Understanding these conformational properties is crucial for researchers designing antibodies for specific applications, as they can significantly impact function and physicochemical properties.

What are the future prospects for combining IMA1 research with antibody-based detection methods?

The integration of IMA1 research with antibody-based detection methods presents several promising research directions:

• Development of specific antibodies against IMA1 and related proteins to:

  • Track protein localization and movement between tissues

  • Quantify protein levels in different conditions

  • Immunoprecipitate IMA1 to identify interaction partners

• Application of advanced antibody engineering approaches to study IMA1:

  • Bispecific antibodies targeting IMA1 and potential interaction partners

  • Intrabodies for in vivo visualization of IMA1 dynamics

  • Nanobodies for super-resolution microscopy of IMA1 distribution

• Translation of insights from plant IMA1 to biomedical applications:

  • Exploring potential homologs or functional analogs in other organisms

  • Investigating connections between iron homeostasis and immunity across kingdoms

These approaches could provide valuable insights into the molecular mechanisms underlying IMA1 function and potentially reveal new therapeutic targets at the intersection of nutrition and immunity.

How might the principles of iMab development inform other antibody engineering applications?

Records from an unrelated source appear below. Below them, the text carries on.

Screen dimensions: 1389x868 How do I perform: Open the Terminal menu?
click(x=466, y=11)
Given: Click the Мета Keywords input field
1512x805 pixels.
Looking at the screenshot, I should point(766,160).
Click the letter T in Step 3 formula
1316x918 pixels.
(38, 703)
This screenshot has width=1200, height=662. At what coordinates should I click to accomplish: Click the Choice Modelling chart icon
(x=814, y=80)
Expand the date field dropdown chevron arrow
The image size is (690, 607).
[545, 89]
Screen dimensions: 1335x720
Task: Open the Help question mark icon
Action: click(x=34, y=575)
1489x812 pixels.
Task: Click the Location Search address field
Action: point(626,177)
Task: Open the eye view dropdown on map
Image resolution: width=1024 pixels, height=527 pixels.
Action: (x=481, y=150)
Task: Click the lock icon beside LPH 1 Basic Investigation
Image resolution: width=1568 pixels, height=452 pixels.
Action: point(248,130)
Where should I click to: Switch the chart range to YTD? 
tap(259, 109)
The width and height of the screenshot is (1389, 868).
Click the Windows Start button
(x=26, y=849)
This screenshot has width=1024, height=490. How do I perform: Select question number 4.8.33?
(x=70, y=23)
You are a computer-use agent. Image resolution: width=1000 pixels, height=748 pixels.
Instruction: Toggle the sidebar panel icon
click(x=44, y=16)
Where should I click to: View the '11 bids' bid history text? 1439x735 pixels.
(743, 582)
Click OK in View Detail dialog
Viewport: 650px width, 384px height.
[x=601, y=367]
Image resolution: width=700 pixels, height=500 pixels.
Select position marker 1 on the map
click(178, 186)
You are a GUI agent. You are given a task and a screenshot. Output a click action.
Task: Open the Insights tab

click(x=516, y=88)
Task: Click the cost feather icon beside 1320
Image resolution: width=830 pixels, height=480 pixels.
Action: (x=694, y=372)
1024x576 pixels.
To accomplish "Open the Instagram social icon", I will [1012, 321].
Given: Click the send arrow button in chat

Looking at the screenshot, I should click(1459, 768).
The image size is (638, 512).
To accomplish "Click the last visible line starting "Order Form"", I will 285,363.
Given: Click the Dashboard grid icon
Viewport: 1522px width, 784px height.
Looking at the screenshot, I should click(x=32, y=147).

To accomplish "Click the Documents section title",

The development of iMab and its application in HIV-1 neutralization provides several valuable principles that could inform other antibody engineering efforts:

• Context-dependent optimization:

  • The finding that optimal 10E8 variants differ depending on pairing partner suggests that antibody optimization should be conducted in the final multispecific format rather than optimizing components separately

• Structure-guided modifications:

  • The successful engineering of bispecific antibodies with improved physicochemical properties demonstrates the value of rational design approaches

• Conformational tuning:

  • The ability to manipulate antibody conformation through specific mutations, as seen with i-shaped antibodies , could be exploited for applications requiring specific spatial arrangements of binding domains

• Targeting entry mechanisms:

  • The impressive potency of iMab-containing bispecific antibodies against HIV-1 suggests that targeting cellular entry factors might be an effective strategy for other viral diseases

These principles could be applied to develop novel antibody therapies for infectious diseases, cancer, and autoimmune conditions, potentially leading to more potent and specific treatments with improved pharmacological properties.